Exercise requirements → Please list all lines of the material below in which the string "computer" occurs.

Data supplied →
--------------------

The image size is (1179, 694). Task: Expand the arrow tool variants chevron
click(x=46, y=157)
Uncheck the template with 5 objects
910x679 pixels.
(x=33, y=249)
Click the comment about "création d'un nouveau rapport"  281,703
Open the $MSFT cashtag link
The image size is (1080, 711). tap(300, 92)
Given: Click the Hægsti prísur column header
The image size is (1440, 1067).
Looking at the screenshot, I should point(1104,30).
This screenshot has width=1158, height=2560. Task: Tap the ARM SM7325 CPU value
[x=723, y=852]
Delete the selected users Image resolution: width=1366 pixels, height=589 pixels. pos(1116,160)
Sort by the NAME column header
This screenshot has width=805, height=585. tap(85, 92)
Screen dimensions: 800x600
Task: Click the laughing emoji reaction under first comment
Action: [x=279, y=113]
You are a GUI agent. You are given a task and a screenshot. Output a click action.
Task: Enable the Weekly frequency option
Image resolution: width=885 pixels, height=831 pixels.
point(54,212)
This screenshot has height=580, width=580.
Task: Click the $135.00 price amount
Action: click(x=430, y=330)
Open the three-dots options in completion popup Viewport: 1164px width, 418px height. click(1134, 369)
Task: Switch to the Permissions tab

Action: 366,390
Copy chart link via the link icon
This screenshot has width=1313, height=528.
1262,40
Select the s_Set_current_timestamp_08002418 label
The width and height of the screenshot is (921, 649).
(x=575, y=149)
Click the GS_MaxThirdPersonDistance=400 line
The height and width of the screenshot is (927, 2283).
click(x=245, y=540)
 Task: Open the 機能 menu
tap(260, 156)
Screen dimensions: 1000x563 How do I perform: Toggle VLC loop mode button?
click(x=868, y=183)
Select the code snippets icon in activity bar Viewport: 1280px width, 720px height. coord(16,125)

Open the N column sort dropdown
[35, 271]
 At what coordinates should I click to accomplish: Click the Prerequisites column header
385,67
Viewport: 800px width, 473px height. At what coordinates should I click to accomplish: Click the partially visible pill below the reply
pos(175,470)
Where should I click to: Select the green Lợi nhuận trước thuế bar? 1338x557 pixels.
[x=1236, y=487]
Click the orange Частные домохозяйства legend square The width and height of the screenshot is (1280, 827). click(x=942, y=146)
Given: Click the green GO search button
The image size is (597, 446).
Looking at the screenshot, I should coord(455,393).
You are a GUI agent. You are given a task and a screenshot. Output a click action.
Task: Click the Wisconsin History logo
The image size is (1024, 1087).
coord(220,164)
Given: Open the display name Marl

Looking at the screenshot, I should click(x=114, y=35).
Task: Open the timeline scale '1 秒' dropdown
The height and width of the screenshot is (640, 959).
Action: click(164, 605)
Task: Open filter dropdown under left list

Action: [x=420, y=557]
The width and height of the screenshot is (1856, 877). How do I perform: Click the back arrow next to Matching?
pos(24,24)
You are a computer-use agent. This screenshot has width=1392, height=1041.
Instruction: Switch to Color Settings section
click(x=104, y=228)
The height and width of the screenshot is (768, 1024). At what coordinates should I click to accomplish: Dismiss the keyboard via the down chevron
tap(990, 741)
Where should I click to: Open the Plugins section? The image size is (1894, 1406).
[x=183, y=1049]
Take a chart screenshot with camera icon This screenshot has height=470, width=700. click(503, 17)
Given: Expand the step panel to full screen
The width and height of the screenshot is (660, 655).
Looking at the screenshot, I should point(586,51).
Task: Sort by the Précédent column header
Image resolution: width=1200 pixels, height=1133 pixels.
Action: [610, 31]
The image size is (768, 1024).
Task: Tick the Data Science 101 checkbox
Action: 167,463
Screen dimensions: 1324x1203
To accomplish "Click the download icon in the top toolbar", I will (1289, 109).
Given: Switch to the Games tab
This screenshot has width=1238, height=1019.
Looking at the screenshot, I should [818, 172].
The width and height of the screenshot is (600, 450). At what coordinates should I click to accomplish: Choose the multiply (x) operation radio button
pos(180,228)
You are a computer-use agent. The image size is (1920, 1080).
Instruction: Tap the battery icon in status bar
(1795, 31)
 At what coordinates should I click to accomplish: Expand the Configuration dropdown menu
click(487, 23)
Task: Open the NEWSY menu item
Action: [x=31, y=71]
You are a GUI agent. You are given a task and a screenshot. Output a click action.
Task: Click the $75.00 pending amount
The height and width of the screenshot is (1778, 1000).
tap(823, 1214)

--------------------

Your solution →
You are a computer-use agent. This screenshot has width=1392, height=1041.
You are a computer-use agent. The image size is (1920, 1080).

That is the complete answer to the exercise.